→ Offene Aufgabe: Wie viel Bier pro Person sah der Gutenbier Halbmarathon laut dem Forenthread zum Wiesbadener Bierathlon vor?

→ Textabschnitt:
§

# 3. wiesbadener bierathlon



## kimpel (15. Februar 2006)

unter der annahme das ich wahrscheinlich geteert und gefedert werde und mir wahrscheinlich jeglich teilnahme an touren & rennen rund um und im rhein-main gebiet verweigert werden  möchte ich euch doch auf den dritten offiziellen wiesbadener bierathlon aufmerksam machen (ich bin der link zu den informationen) , eine "sportliche veranstaltung" der anderen art.


----------



## Veloziraptor (17. Februar 2006)

Der Schuh ist alt. Das haben wir damals schon bei der ABI Fahrt gemacht. Nannte sich Gutenbier Halbmarathon - weil wir kamen von der wahren Rheinseite (Mainz rulez). Sprintwertung am Anfang mit gelben Trikot für schnellsten Ex-Suff. 21 x 0,3 Bier pro Person, weil Halbmarathon ja auch 21 km sind. Aber viel Spaß dabei!


----------



## MTB-News.de




----------



## kimpel (18. Februar 2006)

ist mir schon bewusst das ein bierathlon, niermarathon, kastenlauf, wie auch immmer schon länger bekannt ist, ist ja auch der dritte (aber erste hochoffizielle) wiesbadener und ich wollte das lokalforum hier nur auf diese "alternative sportveranstltung" aufmerksam machen (bei dem der spass und nicht das gewinnen und/oder komasaufen im vordergrund steht)


----------

§

→ Bereitgestellte Angaben:
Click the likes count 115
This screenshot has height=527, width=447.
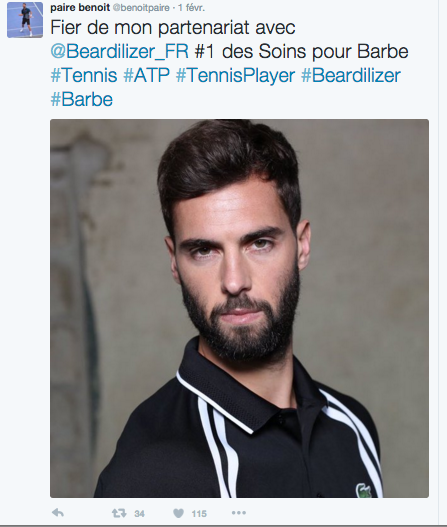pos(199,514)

§

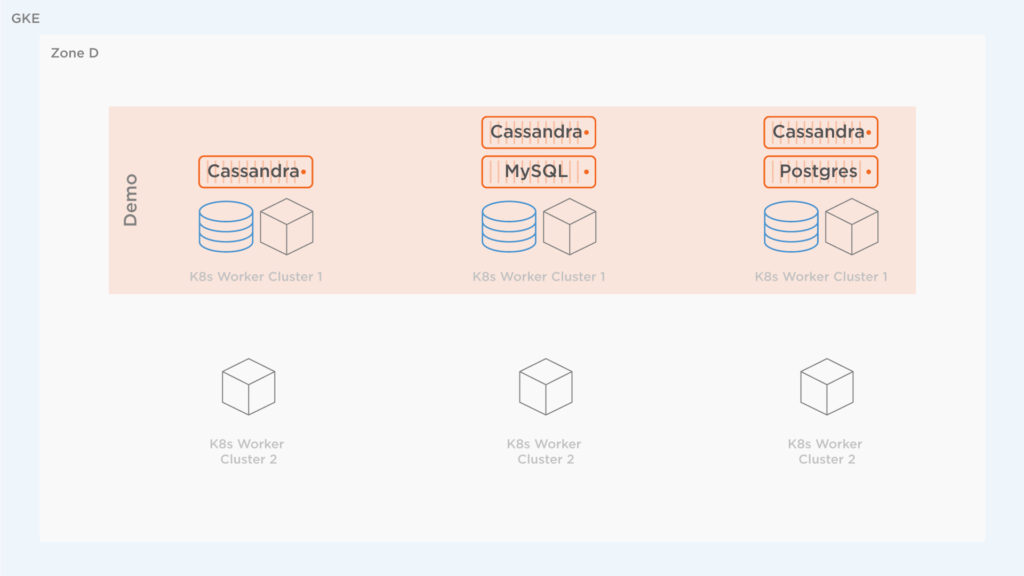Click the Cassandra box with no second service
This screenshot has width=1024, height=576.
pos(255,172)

§

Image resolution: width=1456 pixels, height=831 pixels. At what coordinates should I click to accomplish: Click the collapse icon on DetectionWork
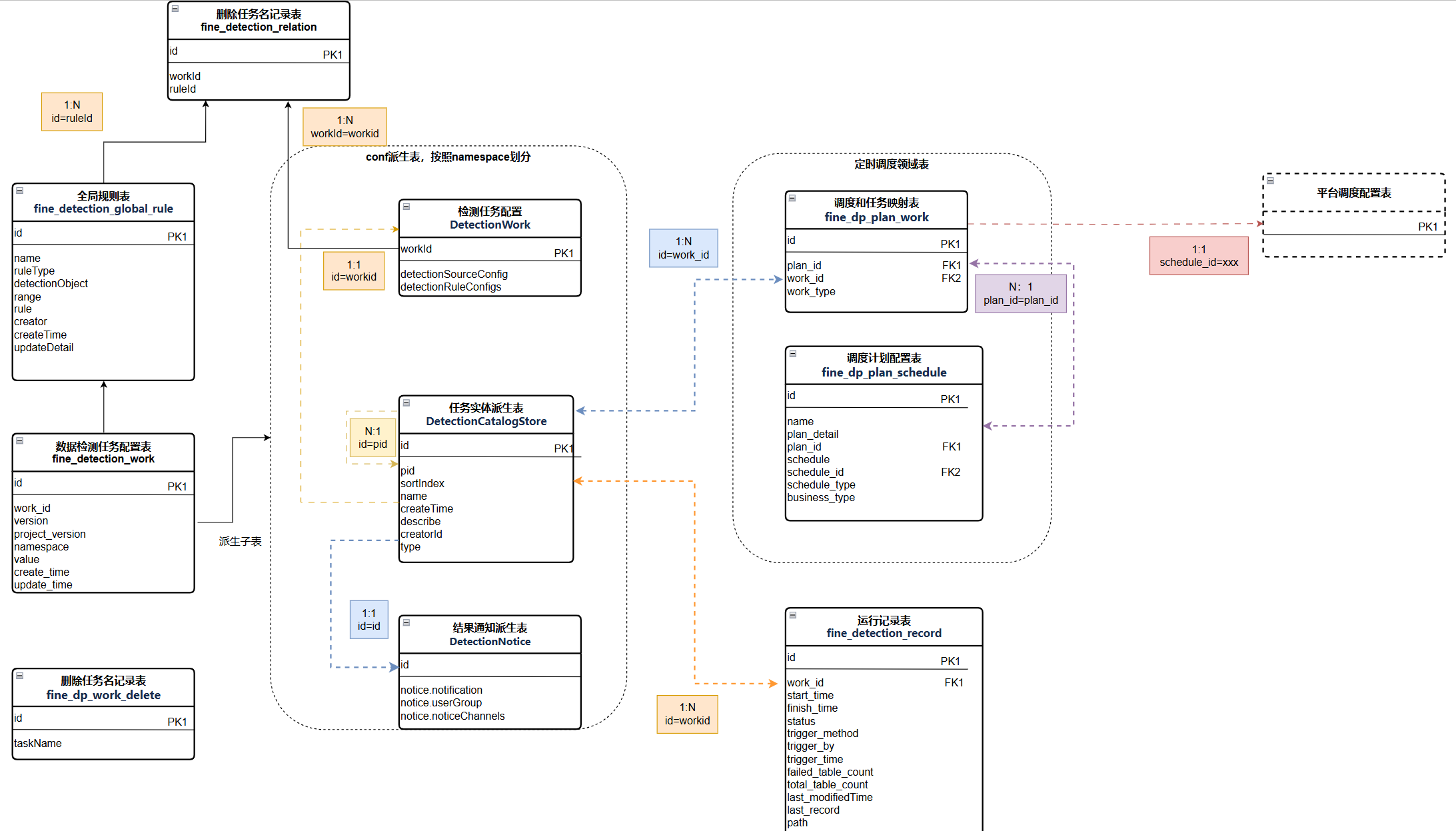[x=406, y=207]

§

→ Erledigte Aufgabe: 21 x 0,3 Bier pro Person.